[Available records — start]
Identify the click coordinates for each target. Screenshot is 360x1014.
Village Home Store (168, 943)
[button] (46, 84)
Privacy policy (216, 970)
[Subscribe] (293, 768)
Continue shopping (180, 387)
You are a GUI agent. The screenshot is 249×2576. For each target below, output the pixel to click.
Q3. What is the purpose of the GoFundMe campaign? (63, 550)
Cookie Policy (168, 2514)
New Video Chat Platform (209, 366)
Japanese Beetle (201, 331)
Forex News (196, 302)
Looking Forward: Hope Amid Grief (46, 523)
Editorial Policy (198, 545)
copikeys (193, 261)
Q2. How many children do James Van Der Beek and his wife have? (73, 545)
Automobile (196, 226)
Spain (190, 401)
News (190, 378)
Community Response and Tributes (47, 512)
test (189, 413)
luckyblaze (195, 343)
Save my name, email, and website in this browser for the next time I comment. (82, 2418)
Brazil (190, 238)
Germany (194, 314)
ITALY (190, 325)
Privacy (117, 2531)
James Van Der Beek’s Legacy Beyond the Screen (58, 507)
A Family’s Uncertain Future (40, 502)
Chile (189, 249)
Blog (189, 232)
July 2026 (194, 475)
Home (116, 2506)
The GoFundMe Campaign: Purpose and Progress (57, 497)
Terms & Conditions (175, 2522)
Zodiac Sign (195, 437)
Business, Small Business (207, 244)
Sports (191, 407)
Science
[Available records — finish]
Assignment:
Only the lines from the line with "Privacy (117, 2531)" to the final line of the entries are to be returned, each exactly as written, both ends included.

Output for this exercise:
Privacy (117, 2531)
James Van Der Beek’s Legacy Beyond the Screen (58, 507)
A Family’s Uncertain Future (40, 502)
Chile (189, 249)
Blog (189, 232)
July 2026 (194, 475)
Home (116, 2506)
The GoFundMe Campaign: Purpose and Progress (57, 497)
Terms & Conditions (175, 2522)
Zodiac Sign (195, 437)
Business, Small Business (207, 244)
Sports (191, 407)
Science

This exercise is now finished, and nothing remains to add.